CBP investigating maritime collision near Encinitas
The investigation into a collision between a U.S. Customs and Border Patrol vessel, like the one pictured, and a panga with 20 people aboard suspected of entering the country illegally off the coast near Encinitas is ongoing. Photo courtesy U.S. Customs and Border Patrol

ENCINITAS — The investigation into an incident where a suspected smuggling vessel and a U.S. Customs and Border Protection patrol boat collided in the waters near Encinitas, leaving one woman dead and sending four others to a hospital is ongoing, according to CBP officials.

The incident, being investigated by the CBP, occurred in the early morning hours on June 18 some nine miles off the coast.

The vessel was initially detected by a CBP multi-role enforcement aircraft as it crossed the international boundary line, and identified as a possible suspect vessel with multiple occupants on board, according to John Priddy, director of the San Diego Air and Marine Branch for U.S. Customs and Border Protection.

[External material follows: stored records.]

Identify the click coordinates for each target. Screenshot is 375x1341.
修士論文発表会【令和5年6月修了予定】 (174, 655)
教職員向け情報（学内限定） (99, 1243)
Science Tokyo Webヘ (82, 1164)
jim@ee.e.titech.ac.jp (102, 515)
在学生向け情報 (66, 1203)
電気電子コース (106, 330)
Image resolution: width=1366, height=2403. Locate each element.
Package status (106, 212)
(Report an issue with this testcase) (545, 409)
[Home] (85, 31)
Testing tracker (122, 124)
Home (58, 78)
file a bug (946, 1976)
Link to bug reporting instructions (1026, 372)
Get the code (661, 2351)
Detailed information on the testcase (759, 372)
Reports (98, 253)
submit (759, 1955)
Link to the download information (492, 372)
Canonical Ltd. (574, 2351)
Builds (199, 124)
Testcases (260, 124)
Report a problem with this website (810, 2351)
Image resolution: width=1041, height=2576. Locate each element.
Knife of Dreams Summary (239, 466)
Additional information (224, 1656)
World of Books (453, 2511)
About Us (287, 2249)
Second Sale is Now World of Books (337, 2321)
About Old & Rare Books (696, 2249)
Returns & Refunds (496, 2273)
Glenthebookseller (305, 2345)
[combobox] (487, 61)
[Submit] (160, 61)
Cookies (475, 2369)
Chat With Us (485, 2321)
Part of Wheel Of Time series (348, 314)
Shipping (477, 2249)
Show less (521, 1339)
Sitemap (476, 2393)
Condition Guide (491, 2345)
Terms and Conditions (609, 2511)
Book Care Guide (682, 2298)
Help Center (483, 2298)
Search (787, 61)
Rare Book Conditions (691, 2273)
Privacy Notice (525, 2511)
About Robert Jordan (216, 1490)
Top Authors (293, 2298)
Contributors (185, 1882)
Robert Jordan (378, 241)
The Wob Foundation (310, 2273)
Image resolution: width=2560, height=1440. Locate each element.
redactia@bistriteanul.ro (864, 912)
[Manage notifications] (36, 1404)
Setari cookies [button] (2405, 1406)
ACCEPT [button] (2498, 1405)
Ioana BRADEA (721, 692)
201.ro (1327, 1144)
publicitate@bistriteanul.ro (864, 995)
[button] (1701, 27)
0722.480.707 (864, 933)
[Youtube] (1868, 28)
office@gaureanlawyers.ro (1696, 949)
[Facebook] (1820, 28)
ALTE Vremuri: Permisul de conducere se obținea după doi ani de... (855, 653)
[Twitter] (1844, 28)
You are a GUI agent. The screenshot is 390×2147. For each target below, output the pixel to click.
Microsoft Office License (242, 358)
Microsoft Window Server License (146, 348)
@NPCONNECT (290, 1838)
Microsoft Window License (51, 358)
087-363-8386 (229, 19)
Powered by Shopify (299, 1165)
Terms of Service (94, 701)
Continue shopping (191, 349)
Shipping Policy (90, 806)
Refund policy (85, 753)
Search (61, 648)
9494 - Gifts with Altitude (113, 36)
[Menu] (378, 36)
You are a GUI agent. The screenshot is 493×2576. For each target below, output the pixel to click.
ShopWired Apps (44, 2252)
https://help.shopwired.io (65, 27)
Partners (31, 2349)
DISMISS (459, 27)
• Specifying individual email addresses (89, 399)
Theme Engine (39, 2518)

The vessel, a 30-foot panga, continued to be tracked as it headed in a northbound direction.

A 38-foot CBP SAFE (Secure Around Flotation Equipped) Boat spotted the panga with 20 people aboard. Agents on the SAFE Boat ordered the panga to yield, firing warning shots after it had failed to do so.

During maneuvering the two vessels collided, causing the panga to capsize with all 20 people on board going into the water.

All were pulled from the water, including a woman, who immediately received CPR. The woman, 32, was unresponsive and flown to a hospital by a U.S. Coast Guard helicopter, and later was pronounced dead by medical authorities, said Priddy.

She was the only woman of the 20 Mexican citizens on board. All were suspected of attempting to enter the country illegally. The 19 males ranged in ages between 18 and 54.

Of the 19, four were transported to a local area hospital with non-life threatening injuries. The remaining 15 were transported to U.S. Border Patrol agents at the San Clemente station for processing.

“Any loss of human life is tragic,” said Priddy. “And unfortunately for us in Southern California, this is not the first time we’ve seen a dangerous smuggling attempt at sea result in the loss of human life, including two persons who died near Torrey Pines in 2010 after a smuggling vessel capsized attempting to come ashore in rough surf, and the death of U.S. Coast Guard Senior Chief Petty Officer Terrell Horne III near Santa Cruz Island in 2012.”

In January of this year, a CBP helicopter fired warning shots at another smuggling vessel that failed to yield off of the San Diego coastline.

It marked the first time that the CBP deployed warning shots from an air asset on the West Coast, Mitch Pribble, Director of Air Operations for CBP in San Diego, said in a news release.

Three men were arrested in that incident, suspected of smuggling marijuana.

The San Diego Marine Task Force, led by U.S. Immigration and Customs Enforcement is conducting the criminal investigation into the recent maritime smuggling incident, according to Ralph DeSio, a spokesman with the CBP.